Transcultural Hip-Hop: Constructing and Contesting Identity, Space, and Place in the Americas and Beyond
Posted: February 11th, 2020 | Filed under: Calls for Papers | Comments Off on Transcultural Hip-Hop: Constructing and Contesting Identity, Space, and Place in the Americas and BeyondUniversity of Bern, Switzerland, October 30 – 31, 2020
Almost fifty years after its birth, hip-hop is considered a truly global phenomenon that combines elements of uniformity with local symbols and expressions regarding musical forms, lyrics, performances, and social content. It can be said that within the US context, hip-hop emerged during the 1970s as an African American subculture. However, from its very beginning hip-hop has been a highly transcultural and hybrid phenomenon that integrates various musical elements and forms of cultural expression. In addition to African American popular culture, for example, Caribbean and Latin American music styles, language and dance played a vital role in the formation and development of hip-hop on both coasts of the US. The entanglement of diverse cultures and diasporas on the evolution of hip-hop as a music and as a movement, in the urban settings of New York and Los Angeles, for example, encourages us to think of these different musical, cultural, and social traits in more fluid or hybrid terms.
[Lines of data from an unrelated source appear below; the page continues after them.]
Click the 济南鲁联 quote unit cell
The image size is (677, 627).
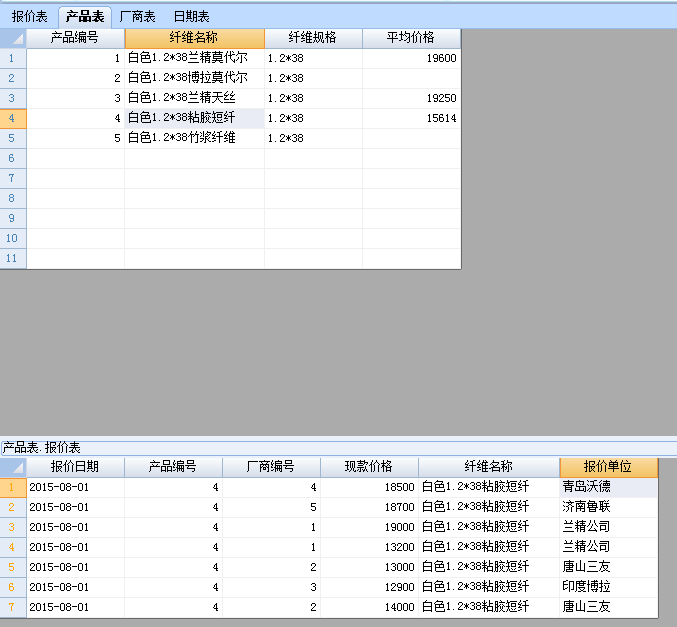[x=608, y=507]
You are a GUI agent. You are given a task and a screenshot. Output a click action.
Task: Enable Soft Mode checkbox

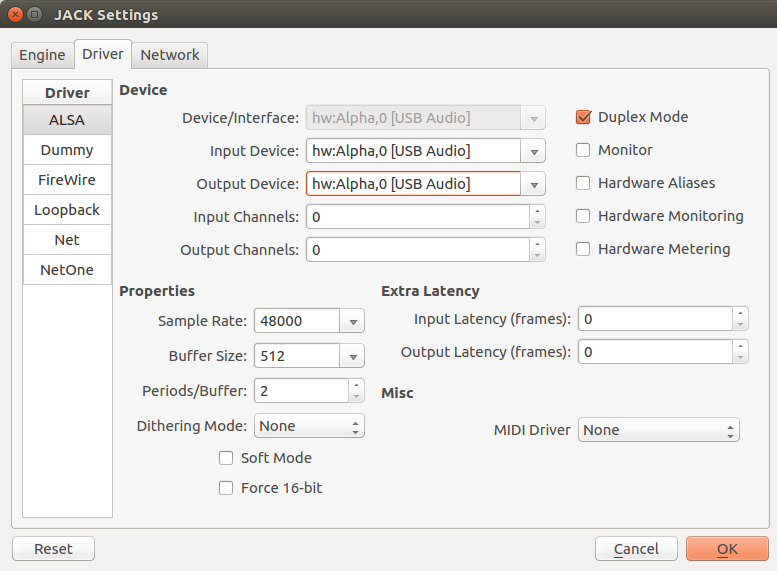coord(226,458)
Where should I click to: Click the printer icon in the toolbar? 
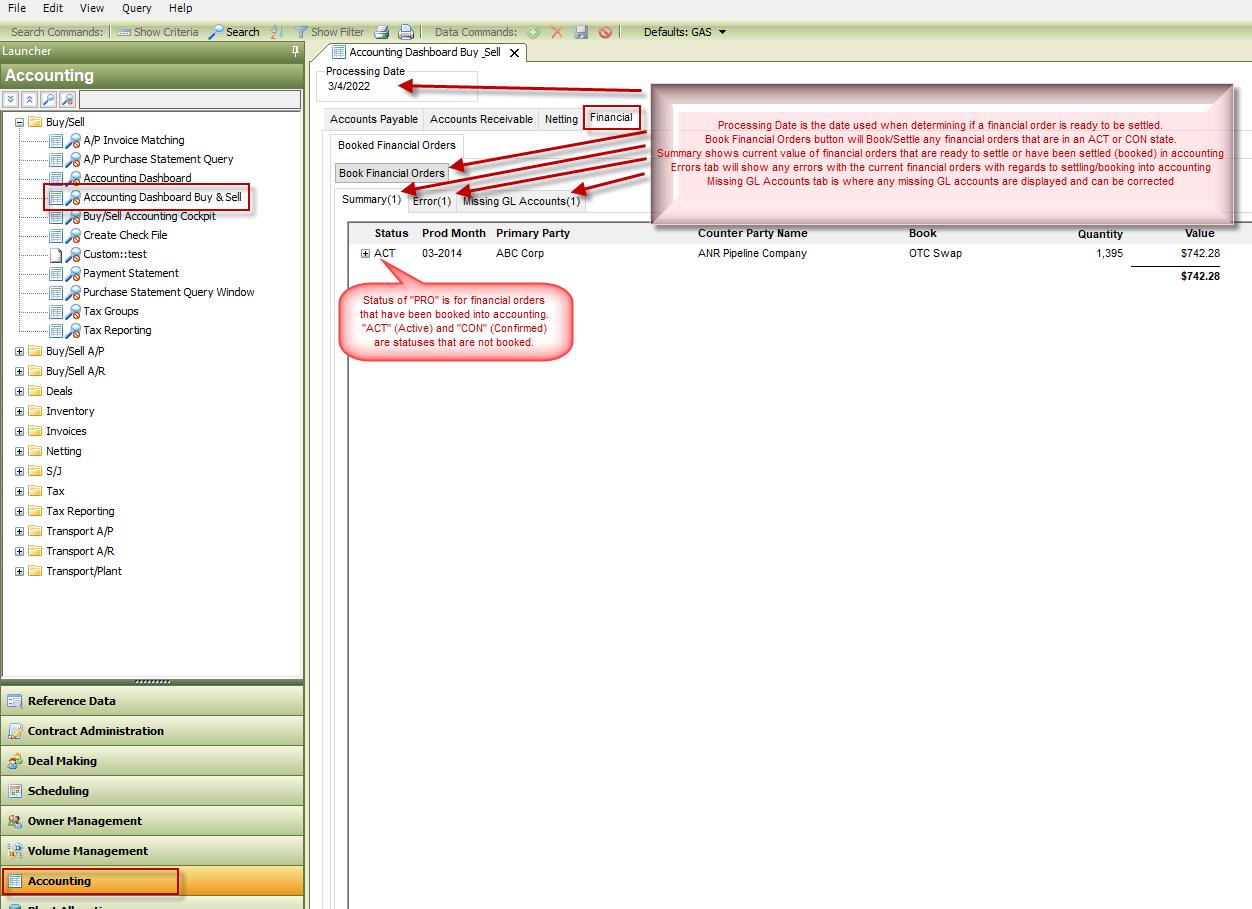tap(406, 32)
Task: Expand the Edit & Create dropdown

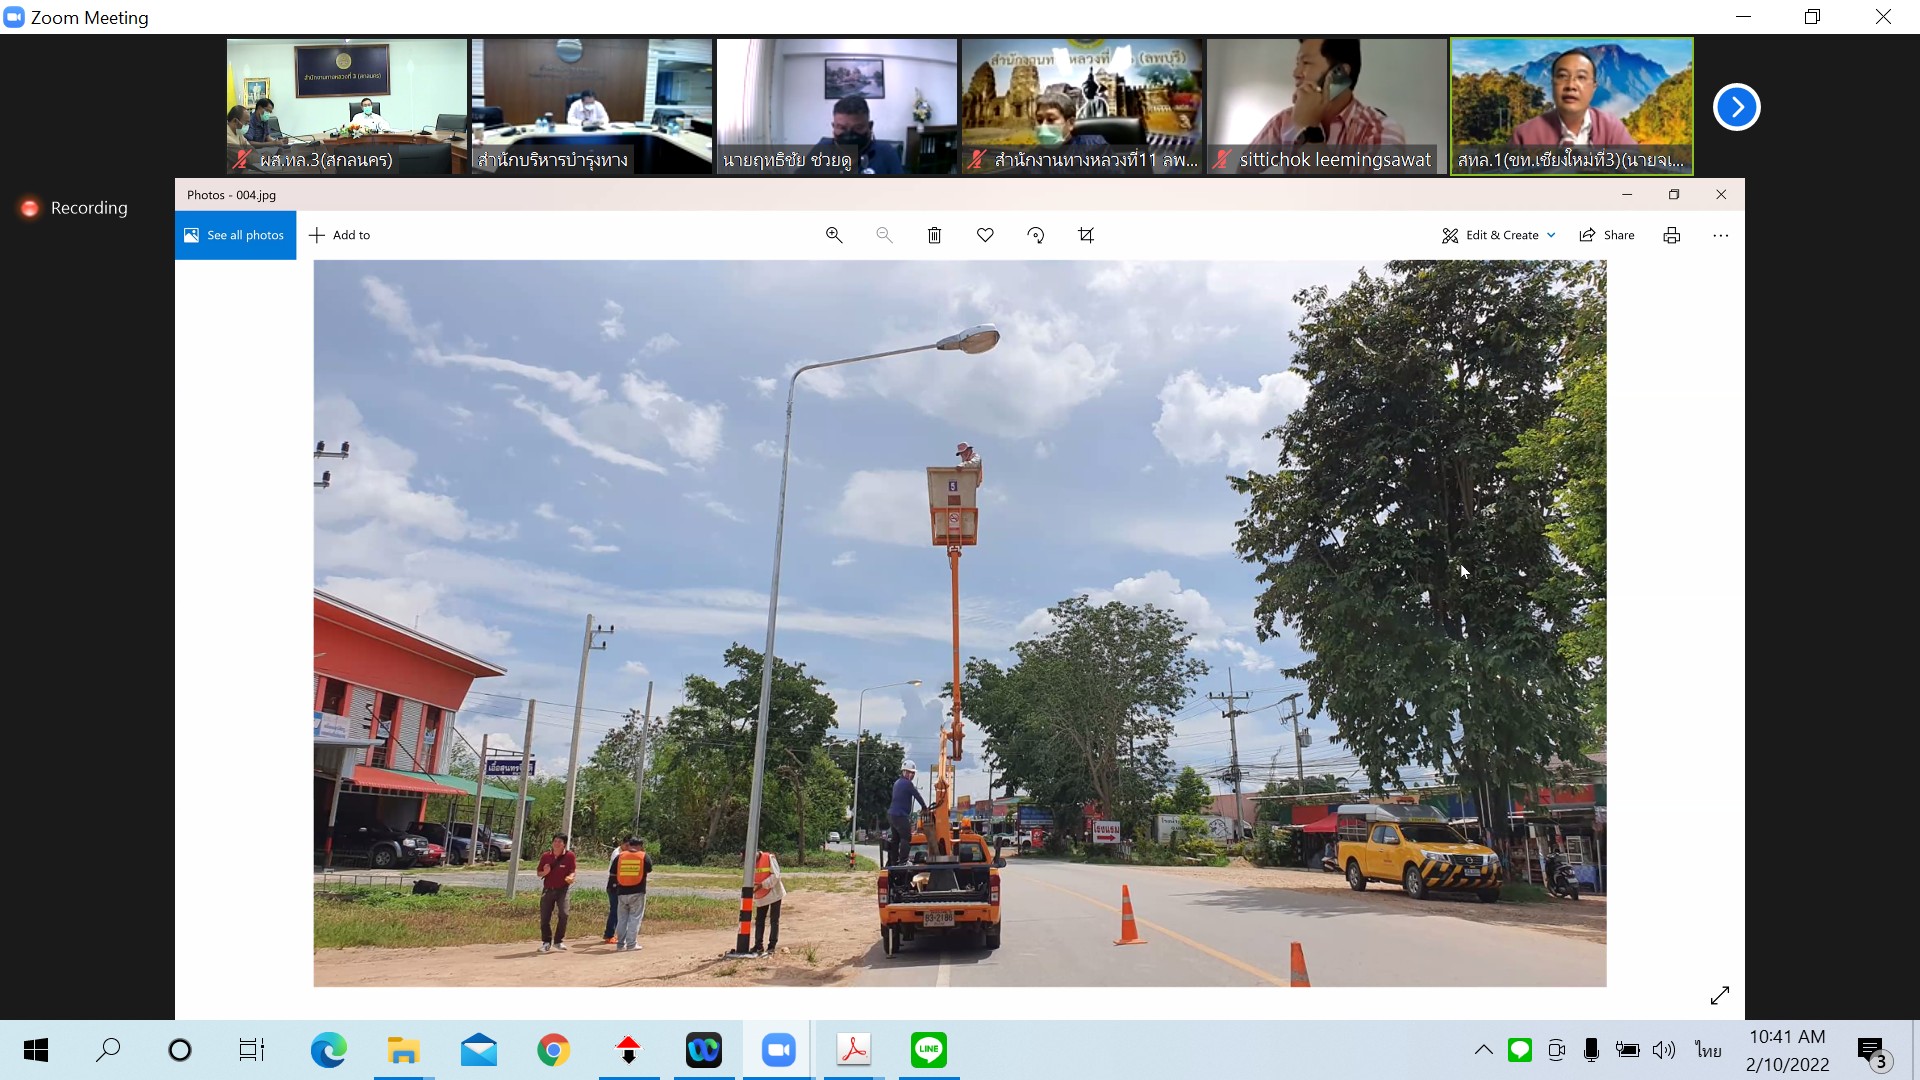Action: coord(1499,235)
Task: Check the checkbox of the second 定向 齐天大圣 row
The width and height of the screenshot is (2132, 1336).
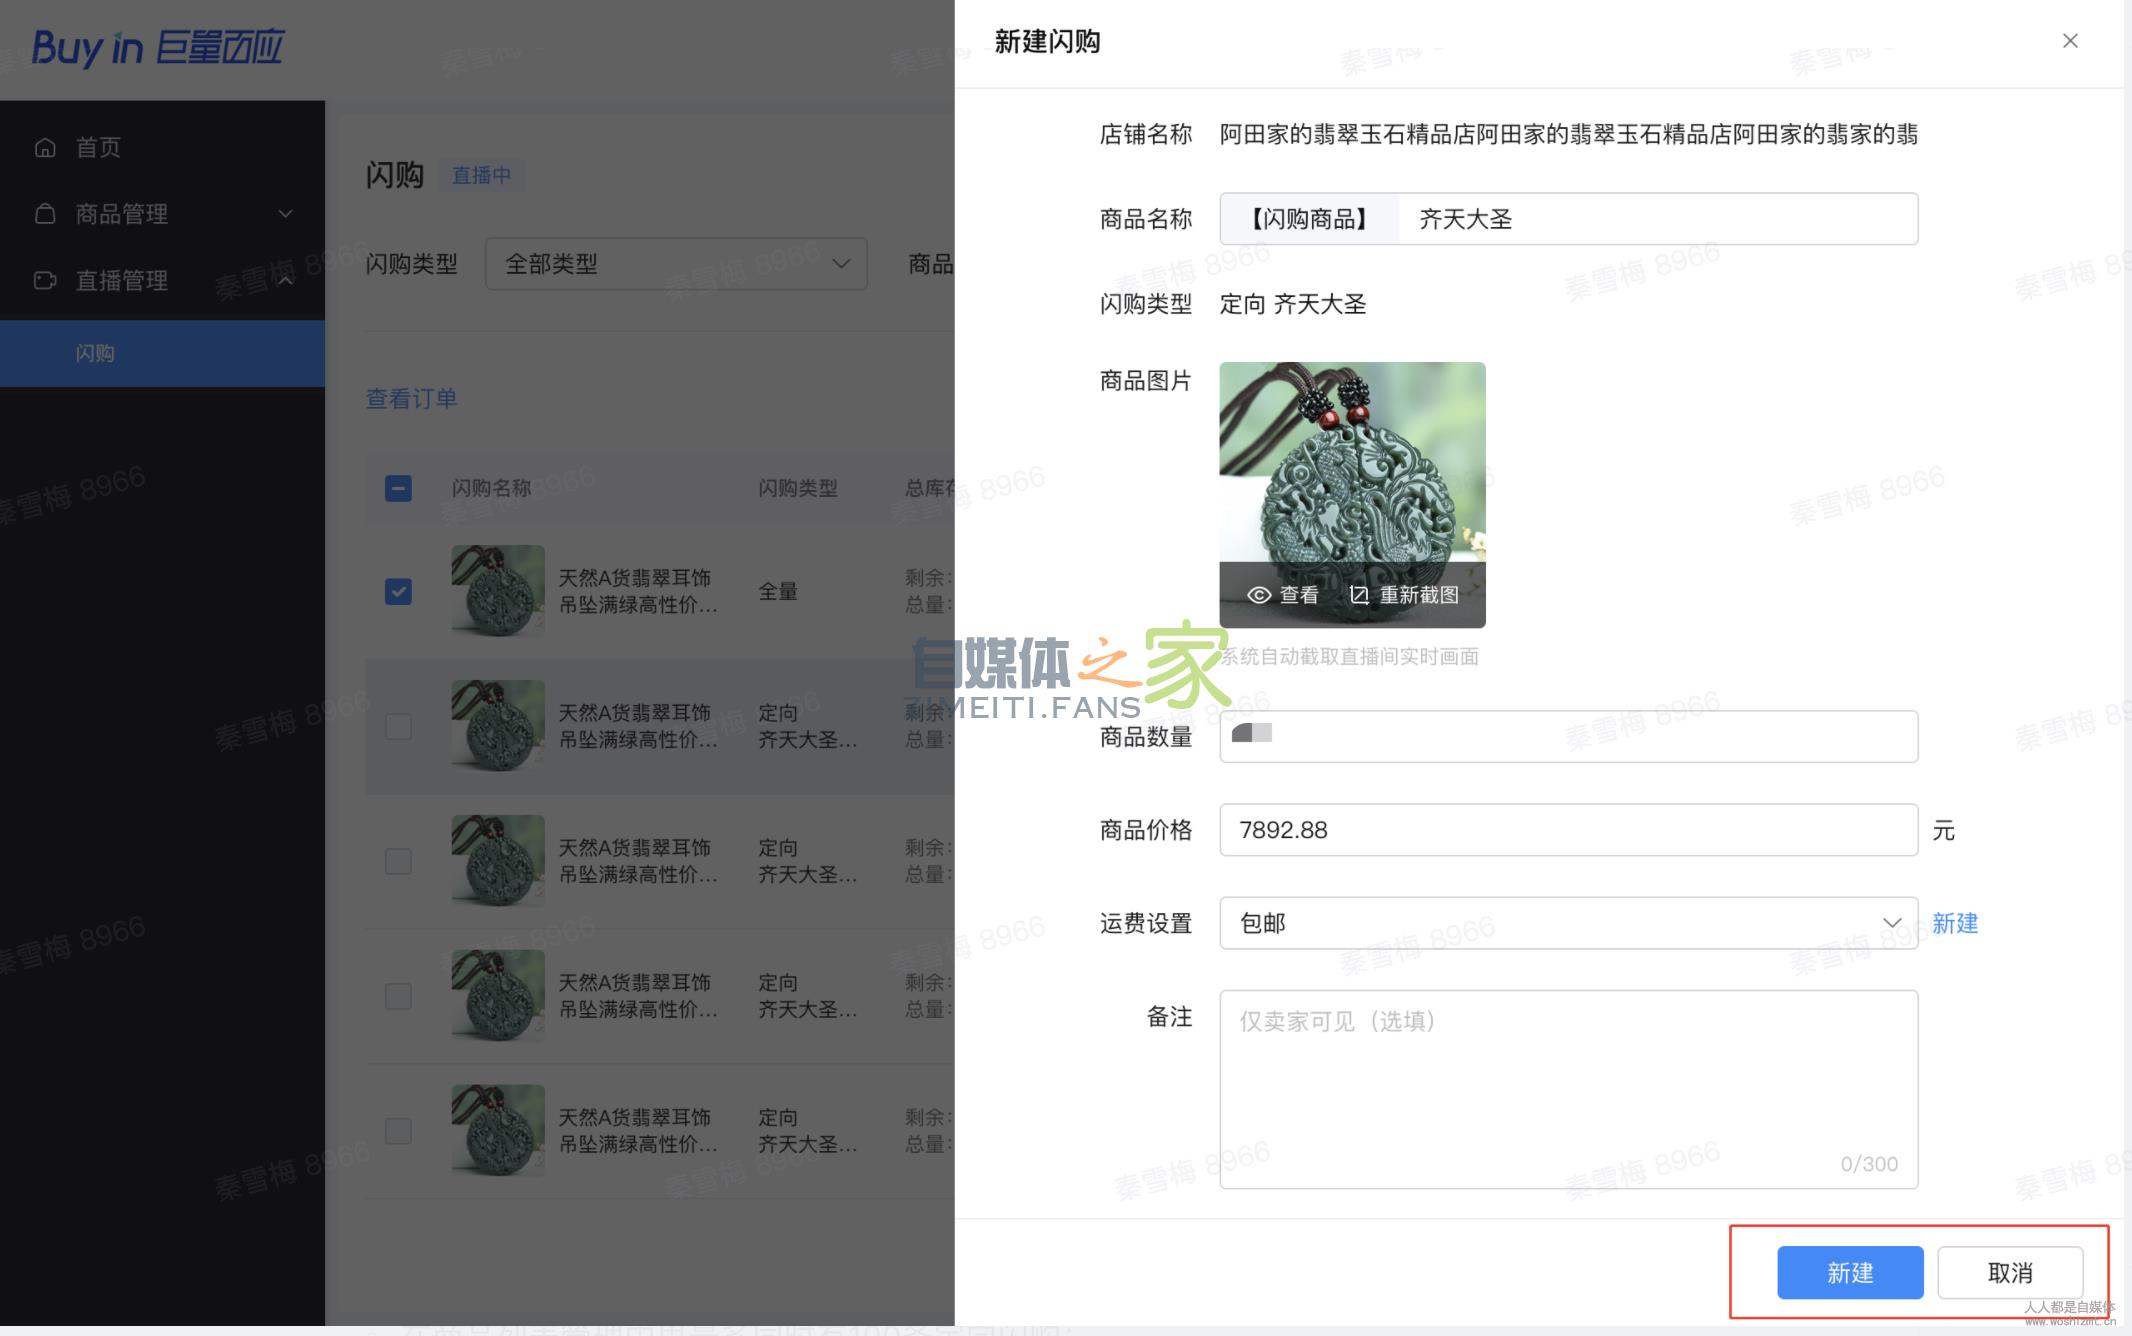Action: 398,861
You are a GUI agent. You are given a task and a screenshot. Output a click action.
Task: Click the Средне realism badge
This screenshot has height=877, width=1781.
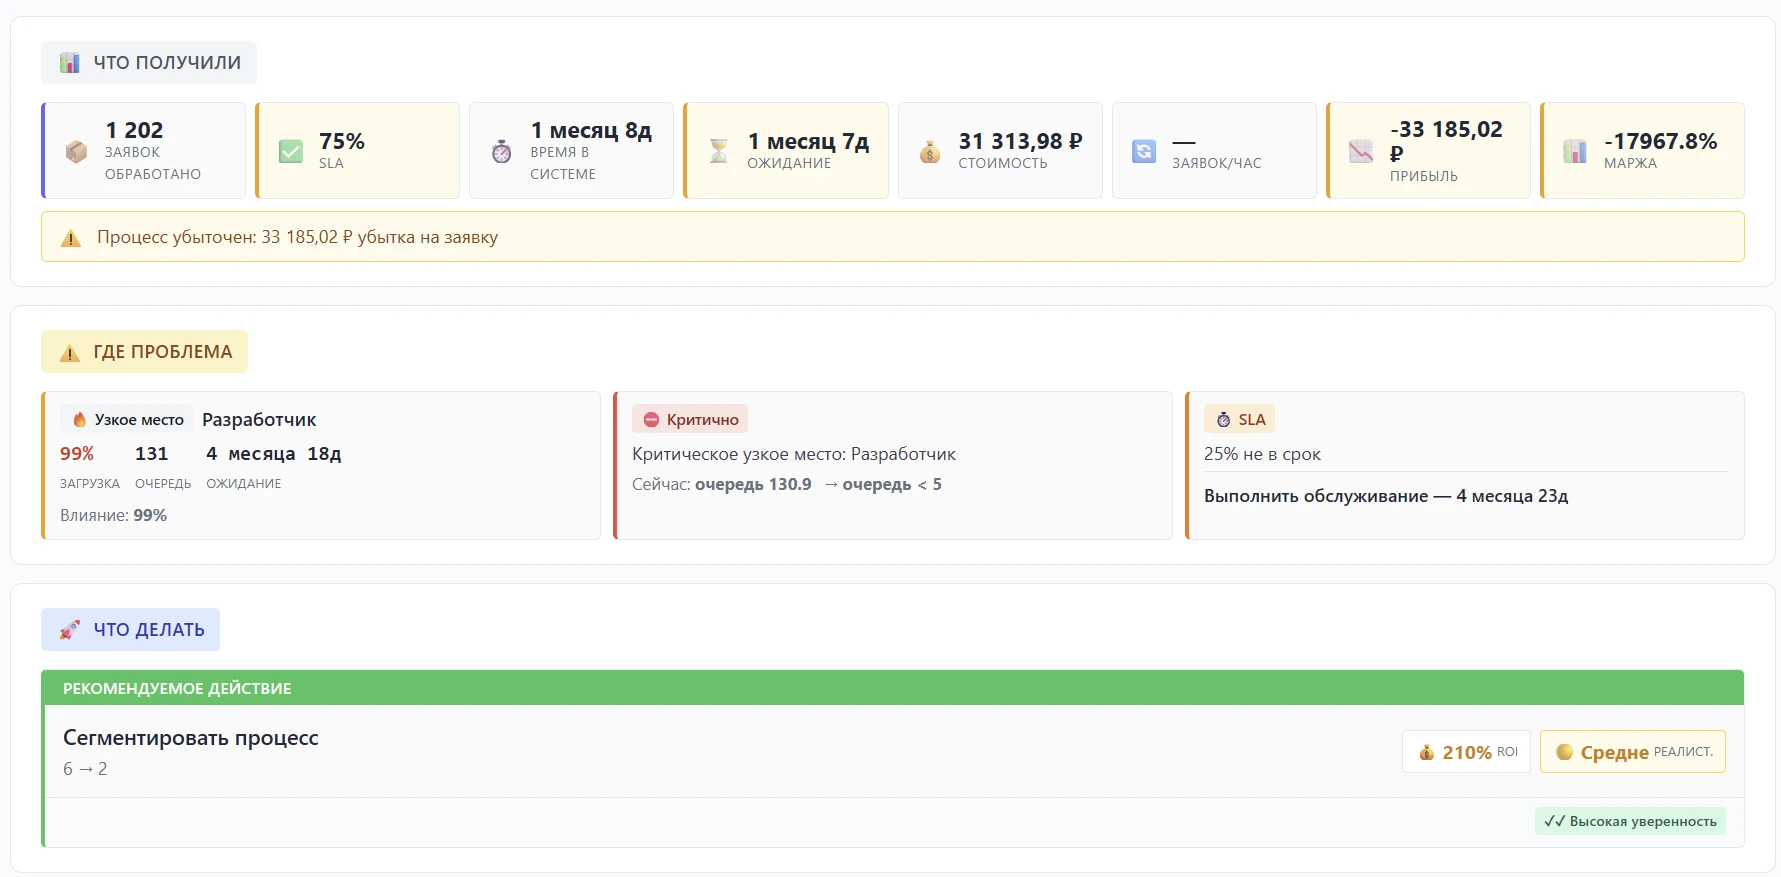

Furthermore, diasporic identity in the multicultural neighborhoods where hip-hop first emerged is also fluid concerning the interaction between diasporic “peripheries” and their centers of origin. This conference aims to focus on the transcultural, inter-ethnic and diasporic exchanges that created hip-hop and helped to spread it within the US and beyond. The conference asks how identity markers bound by ethnic, cultural, and spatial categories are being negotiated in hip-hop. While concentrating on the Americas, the conference will also include papers that focus on other world regions and on transregional entanglements.
Within the framework of transculturality, the organizers wish to focus on three principal areas of enquiry:
A. Identity Politics in Hip-Hop
In the context of US hip-hop, many scholars argue that hip-hop should be understood with regard to its African American “centrality” (Ogbar 2007; Perry 2004). While this is not disputed by the conference organizers per se, we ask how can we better understand the hybridity of hip-hop music and culture, both at its point of origin, and as a global phenomenon? Furthermore, how do other minority groups and diasporas draw upon ´African American´ cultural markers to legitimate their contributions to the genre? How do local and global hip-hop movements reproduce and adapt such identity markers to different social and political contexts and agendas? In doing so, notions of identity and authenticity are contested and broadened over time.
B. Movement, Reproduction and Hybridity of Cultural Signifiers in Hip-Hop
Following on from these themes and borrowing from Appadurai’s (1996) understanding of cultural flows or ‘scapes’ in an era of globalization, one way of understanding the myriad creations of hybrid identity constructions in hip-hop is to identify and unpack the reproduction and merging of cultural signifiers, be they musical, visual, linguistic or otherwise. Which cultural symbols are (re-)produced in a particular context, and how do local or national cultural forms interact with transnational and global cultural flows? How does cultural politics shape the negotiation of cultural signifiers? Finally, for minority groups establishing themselves in different diasporic contexts, what is their relationship with their home or national culture from afar, and how do they shape the transcultural dynamics of centers of hip-hop production?
C. Space & Place in Hip-Hop
Like no other musical genre, hip-hop reflects a unique importance of space and identity (Rose 1994; Forman 2002). From its very inception in New York City, representing one’s neighborhood at battles was a central part of hip-hop culture. When Los Angeles became the center of gangster rap in the late 1980s, African American and Latino rap artists highlighted the intermingling of hip-hop with gang culture on the West Coast. The East
Coast/West Coast feud in the mid-1990s, culminating in the deaths of Tupac Shakur and Biggie Smalls, pointed to the collision of geographical and musical spaces when negotiating spatial identities and affiliations. Thus, in its myriad forms and expressions in the US and around the globe, hip-hop’s “powerful ties to place” (Forman 2002) are omnipresent and reflected by artist names, languages and local slang as well as references to specific geographical markers and signature musical styles of a particular locality. How are common issues of marginalization and contested localities being negotiated in hiphop? What can these place-identities tell us about the political, socio-geographic and cultural context hip-hop culture is produced in?
The conference will be held in English and prospective participants should please send a title and abstract of up to 300 words to [email protected] by March 15, 2020.
Travel and accommodation costs will be covered thanks to funding from the Swiss National Science Foundation.